Anna Suter : Ce qui me paraît essentiel dans cette vaste entreprise, c’est de libérer la notion de culture du bâti de sa focalisation sur l’histoire. La culture du bâti n’est pas liée à une époque. La création contemporaine de qualité est nécessairement un développement résultant de l’assimilation de l’héritage culturel. Faire comprendre cela à un large public non spécialisé représente pour moi un but fondamental de l’Année du patrimoine culturel.

Comment cette idée d’Année du patrimoine culturel a-t-elle pris forme ?

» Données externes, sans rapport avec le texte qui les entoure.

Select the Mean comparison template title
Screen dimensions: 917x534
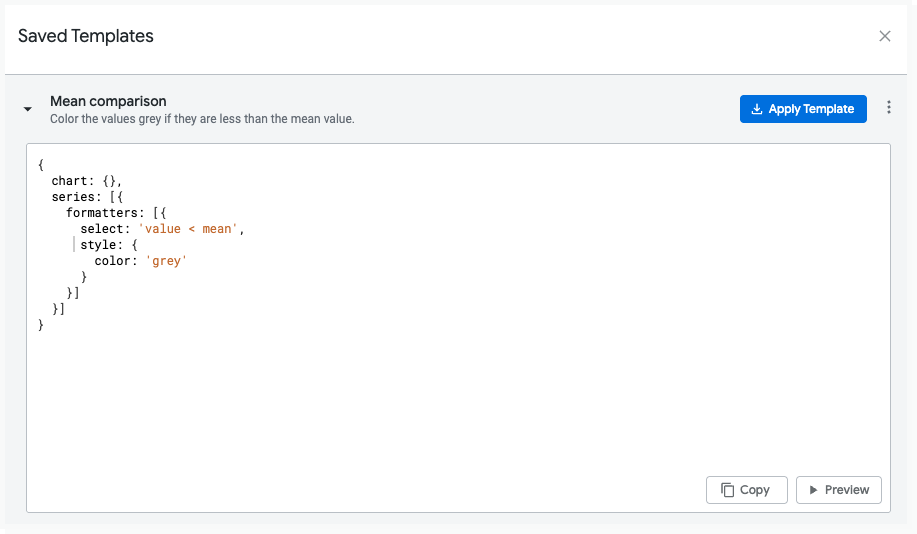point(108,101)
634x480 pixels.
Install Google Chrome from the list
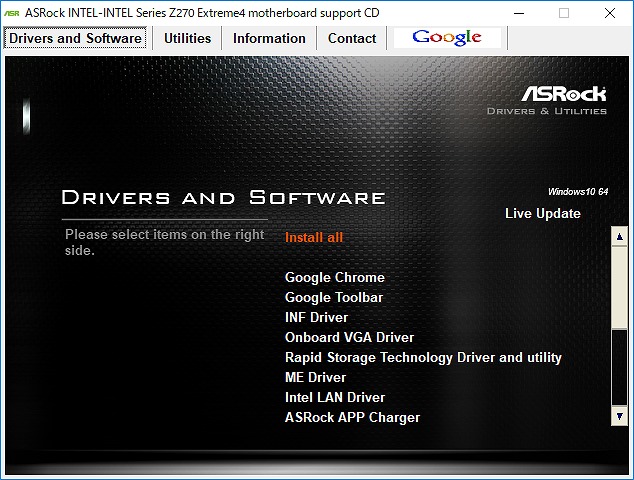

Tietz : Il y a quelques années, lors d’une réunion du groupe de travail chargé des relations publiques du comité national allemand pour la protection des monuments historiques (DNK), nous avons constaté que bien du temps s’était déjà écoulé depuis l’Année européenne du patrimoine architectural de 1975. Nous avons rapidement admis qu’une expérience de ce type devait être renouvelée ! Avec une année mémorielle destinée à montrer que les monuments d’Europe ont en eux la force d’assurer la cohésion intellectuelle du continent. Car les principaux styles et mouvements européens sont tous supranationaux.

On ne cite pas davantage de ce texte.